Tyrone literally couldn’t string a handful of passes together, numerous shots were dropped short, and Armagh were just so devastating with their kick passing, work rate and sheer insatiable hunger for goals.

The second half got off to a better start for the champions, and for the well-being of my programme which had now been crumpled and conditioned into some form of frustration stick, that I would bat off my knee every time we lost possession.

Padraig Hampsey was leading the charge, scoring a brilliant point, and was now marking Rian O’Neill, getting out in front of the seemingly unstoppable talisman on three occasions, to give us something to roar about.

Soon the deficit was halved, reduced from 10 points to five, and the six minutes of injury time that were announced on the tannoy, sparked an Armagh man behind me to say a sentence that allowed me to crack a smile for the first time in the whole game… “I am absolutely s**ting myself!”

And then… it happened.

Cathal McShane was forced over the line, resulting in an Armagh kick out, a precious opportunity to run the clock, keep the ball, and hang on to this now precarious lead.

A small scrap broke out, the ones you see all the time at games, and you could almost hear the slap of eyelids as the crowd collectively rolled their eyes, and a sense of ‘come on, just get on with the game’ was very much the shared feeling.

Then, you could see separate scuffles starting to accumulate, corner backs were sprinting up to get involved, there was about three or four wrestling duels taking place, until they eventually all merged into one.

When it finally calmed down, the referee, David Gough, took his sweet time in dealing with it, again leaving impatient fans, carrying bundles of nerves telling him to just “do whatever it is you’re going to do already.”

And boom, the red card is flashed, instantly met with boos, as Armagh’s Greg McCabe was given his marching orders.

One fan stood up and shouted “Was he fighting with himself ref?” – an argument which may be used against him in just a few moments.

What happened next, from the perspective of a Tyrone fan, was like something from a spy movie, when the skilled agent points his gun and pulls the trigger repeatedly, accurately and in multiple directions.

It was as though you could hear the bang as Gough raised his red card, then the noise of the glock being reloaded as his arm came down, only to fire it up again three more times.

A second of shock swept the arena, before the most ironic cheers you will ever hear started to echo throughout the place.

“Cheerio, cheerio, cheerio.”

Unsurprisingly, Armagh came out on top, kicking another point to bring their lead to six, and the whistle finally put me out of misery, but not before having to endure a rapturous standing ovation from the Orange faithful.

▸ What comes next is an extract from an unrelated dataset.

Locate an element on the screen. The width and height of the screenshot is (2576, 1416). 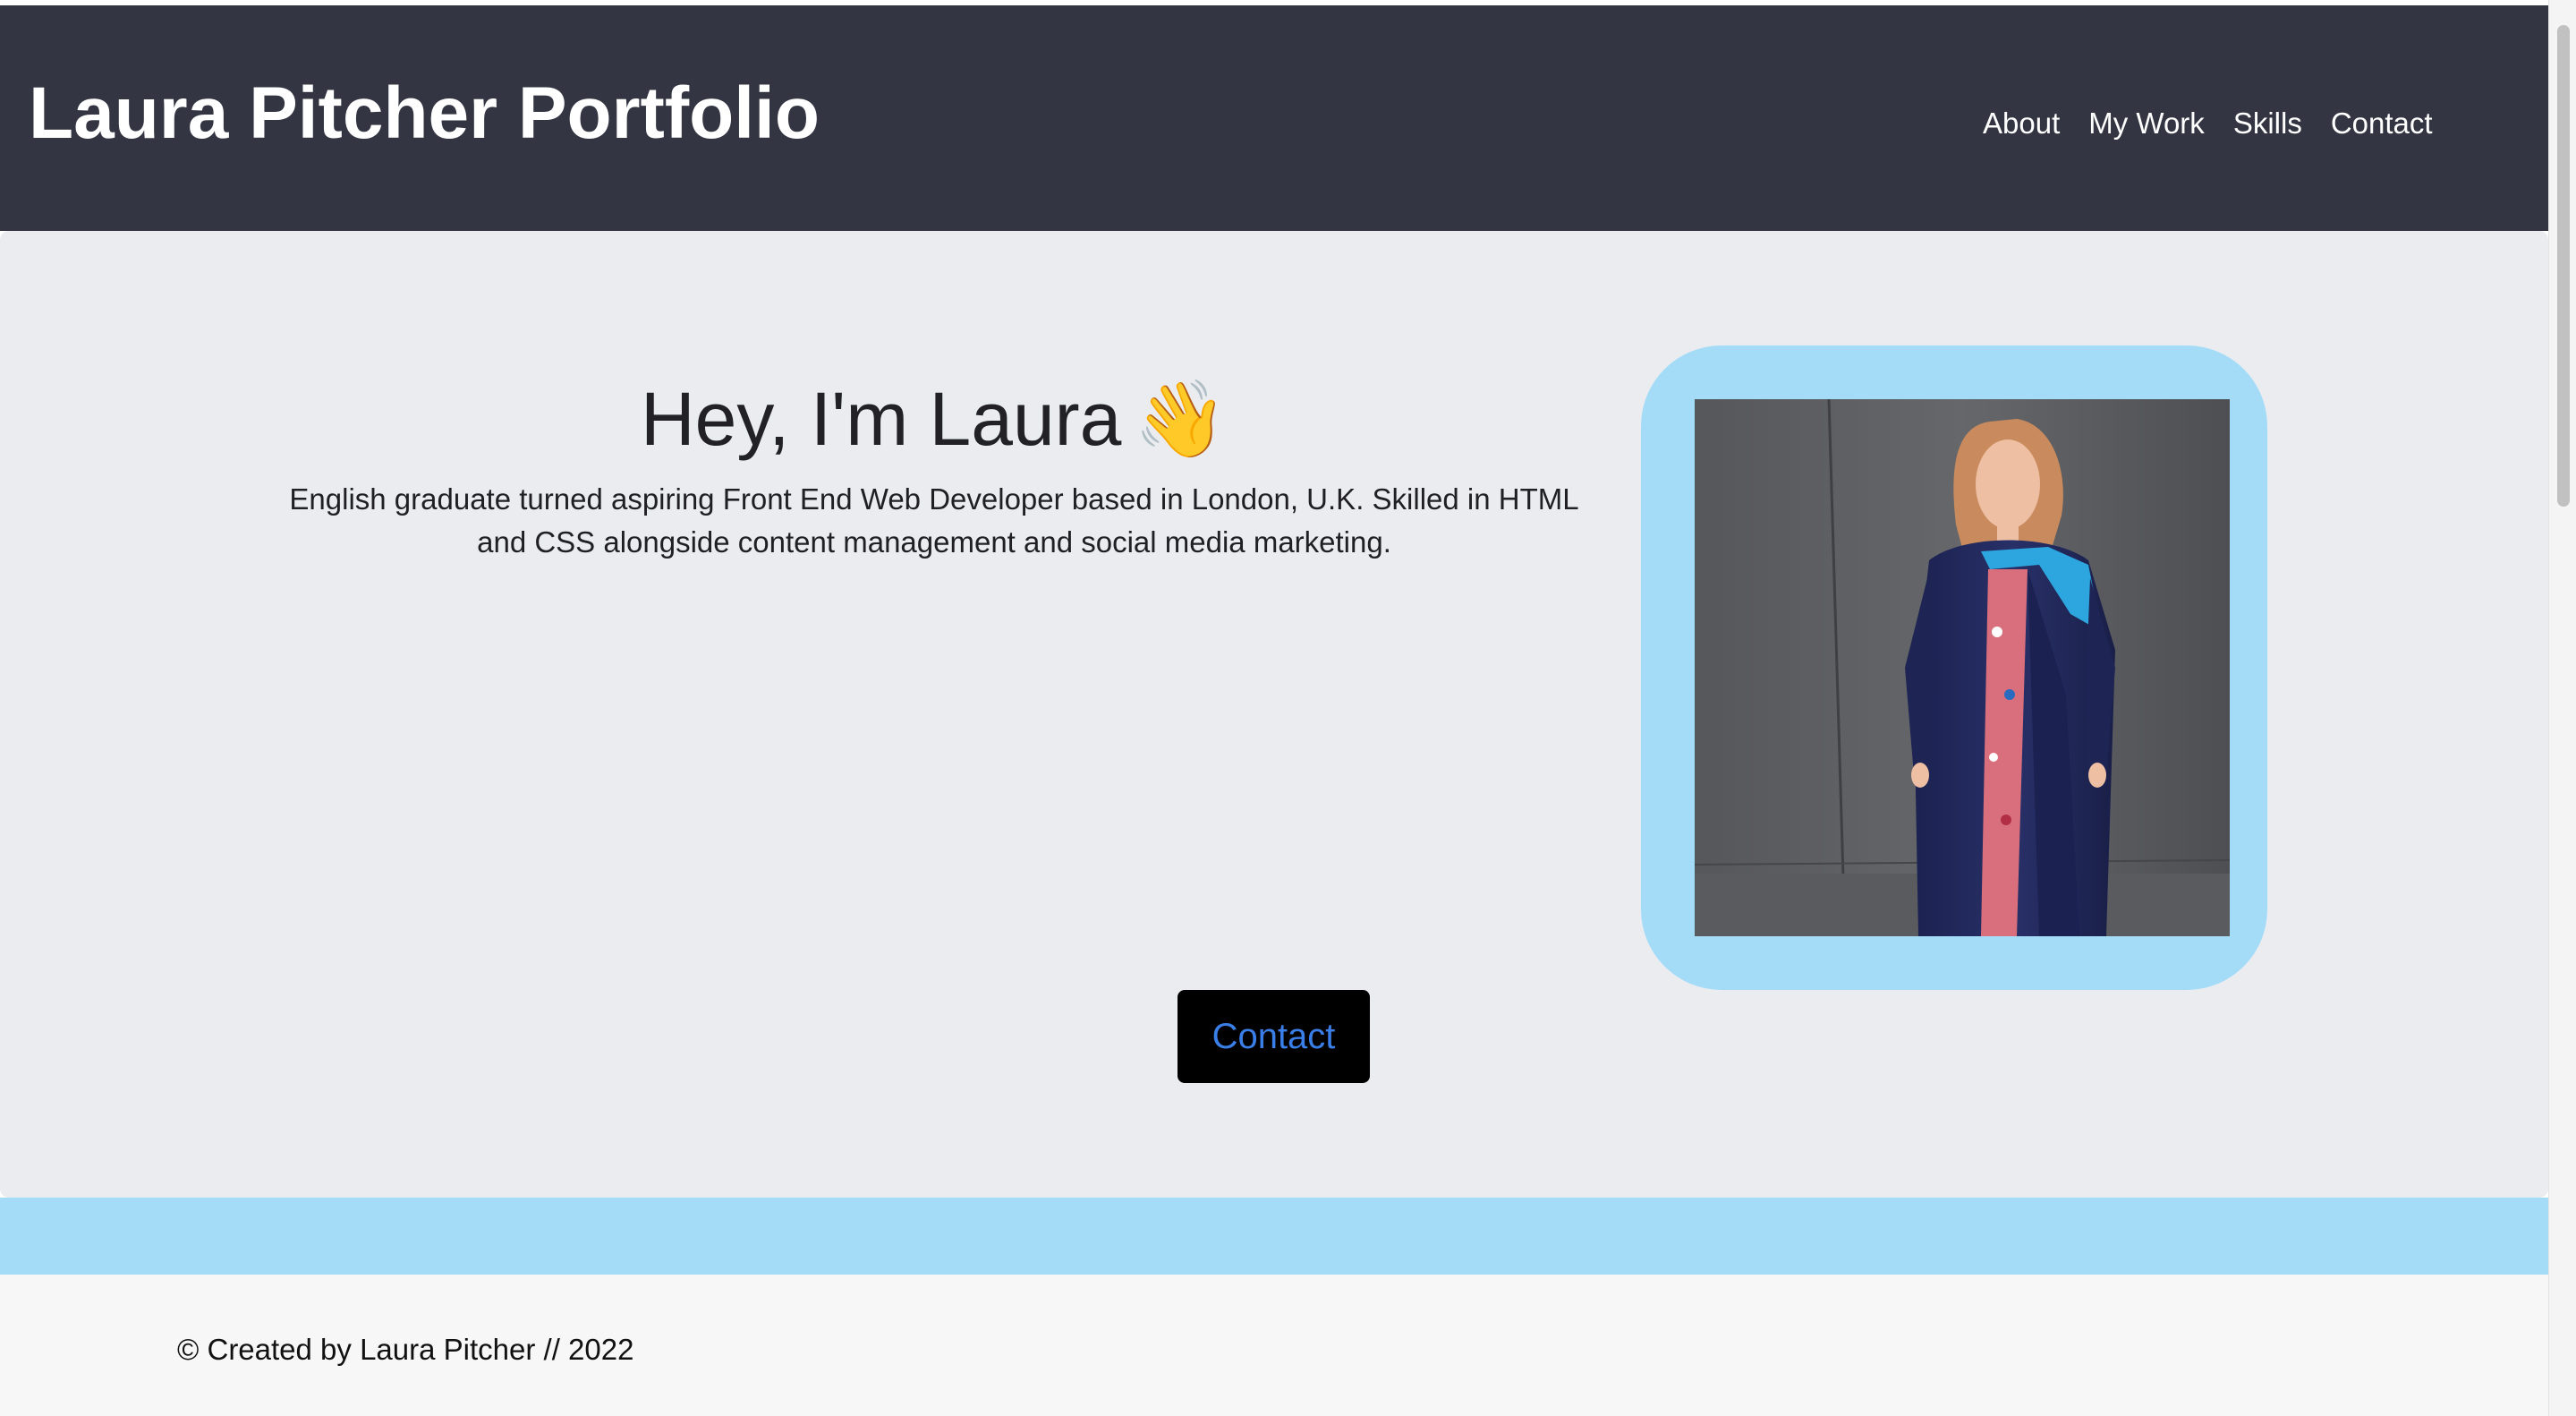
footer-copyright: © Created by Laura Pitcher // 2022 is located at coordinates (406, 1350).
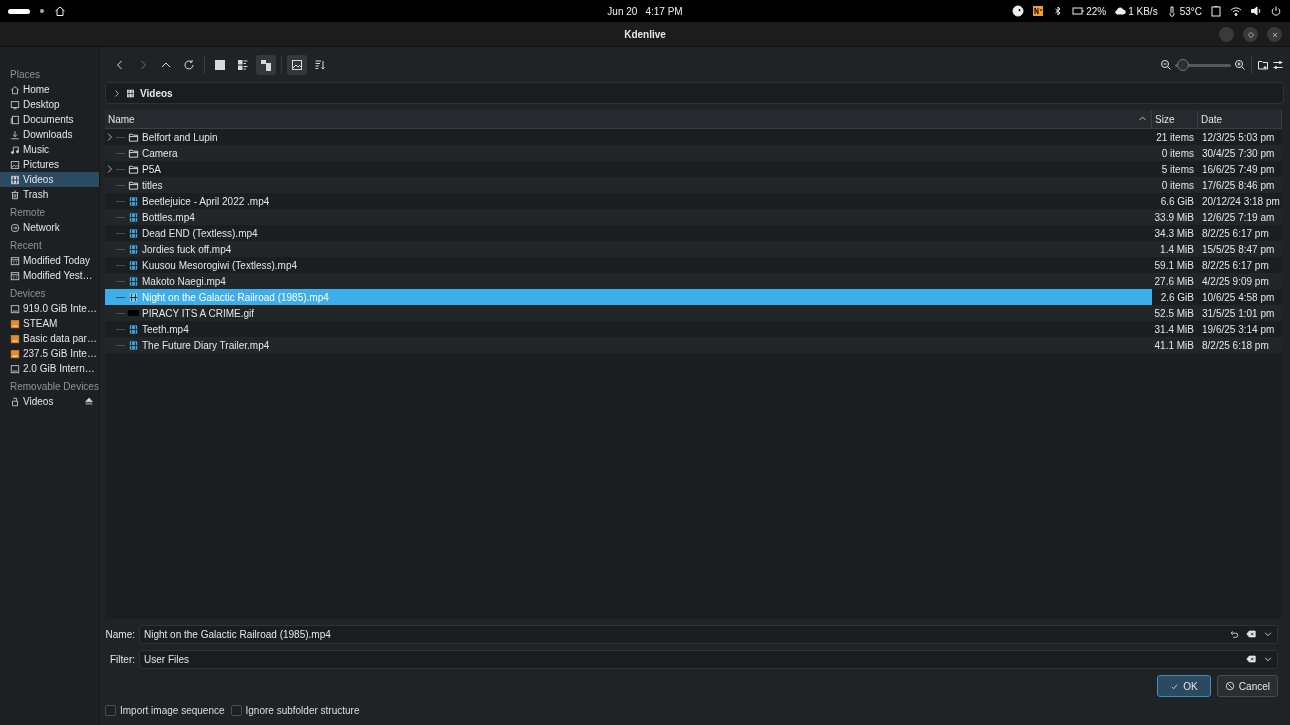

In summary, it was a thrilling game to watch, the atmosphere was electric and the rivalry among fans was the perfect blend of banter and passion.

The melee that everyone is so obsessed with is boring to talk about really, if headlocks are going to be treated as red card offences then so be it, there just needs to be consistency throughout the whole game on this stance, and probably one or more of the match winners should have seen red on the balance of things.

Highlight of the day however, is when an Armagh steward overheard my fiancé and fellow Tyronian, sigh about how the shop doesn’t take debit cards, because she wanted to buy soup to help battle the cold weather, and he insisted on giving her a fiver to do so.

So all in all, it was still a pretty good day.